Seven years of silent inquiry are needful for a man to learn the truth, but fourteen in order to learn how to make it known to his fellow-men.
-Plato

 

To know something, of course, is not so easily defined within the realms of carnality and baseness that plague the human experience. If it were, it would not have been a topic so often discussed over generations of documented discourse, and to such varying degrees among rhetorical theorists. How can one know something without truth being the implicit purveyor of such knowledge? Plato speaks to this, in his work Republic, when he says,

In the world of knowledge, the essential Form of Good is the limit of our inquiries, and can barely be perceived but, when perceived, we cannot help concluding that it is in every case the source of all that is bright and beautiful –in the visible world giving birth to light and its master, and in the intellectual world dispensing, immediately and with full authority, truth and reason –and that whosoever would act wisely, either in private or in public, must set this Form of Good before his eyes (Plato & Watt 1997 228).
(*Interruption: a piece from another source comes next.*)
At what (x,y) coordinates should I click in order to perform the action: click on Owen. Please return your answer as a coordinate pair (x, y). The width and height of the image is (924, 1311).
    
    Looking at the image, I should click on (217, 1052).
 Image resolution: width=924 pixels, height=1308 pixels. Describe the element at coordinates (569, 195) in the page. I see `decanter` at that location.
Plato is not only placing knowledge as highly essential to experiencing goodness in life, but he also alludes to the attaining of it, through truth and reason, only being done by those who would act wisely. Interestingly enough, he also leaves room for man’s inability to ever truly know anything. Of course, the word know can encompass both one’s own perception of what is true— through the vehicles of information purveyance that are readily available to them— as well as what would be universally true and supported by empirical data. Truth is what is, but is also that which leads the searcher to what can be known and not simply what is probable. Probabilities, as Plato would say, are not knowledge but are mere appearances of such knowability. He goes a bit further in his work Phaedo where he says, “arguments derived from probabilities are idle, and unless one is on one’s guard against them, they are very deceptive” (Plato & Lindsay 170). I would even go so far as to say that such arguments are not arguments at all but, as Chaucer would have said, are nothing more than wind from the port side; mere acts of deception.

 

 

Probabilities seem to be the result of rhetoric, in its modern sense, and were one of Plato’s dissensions of rhetorical practice. More important to Plato, was the search for truth in all situations. He identified it as preeminent above rhetoric. Often, he referred to rhetoric in the pejorative sense, as he related it to those he viewed as manipulative, deceitful, and corruptive in discursive utilization. Much of his commentary on this subject, is in direct reference to Sophists such as Gorgias, who utilized rhetorical speech specifically for the purpose of manipulation. Much of Gorgias’ views on rhetoric stemmed from a belief that, in effect, nothing exists, or if it does in fact exist that we cannot know it, and if we can know it, we cannot effectively communicate what we know, without having shared experiences relying on shared deceptions, that are affected by language. He believed that language not only creates, but also changes, our opinions that become our only source of available knowledge (TRT 45; 83).  Therein lies Plato’s dissent. Plato’s concerns of this sort of approach to rhetoric are not relegated to pre-modernity, however. This concern should be just as much a modern one here as it was in Plato’s Athens (TRT 80). This sort of nihilistic approach to information-gathering is what seems to lead to the must-be-first mentality of the news media, as well as the social media phenomenon of shutting down speech that breaks from popular convention. This phenomenon, of course, could not be as effective as it has become, without this value placed on shared experiences that create groups of activists toward varying social causes. The next logical conclusion of these approaches will always lead malleable people to misuse their rhetorical power for their own purposes and to use the technological mediums, which now allow for information to be pushed to the masses within seconds, toward ends that only serve those who wield that power most effectively; or most manipulatively.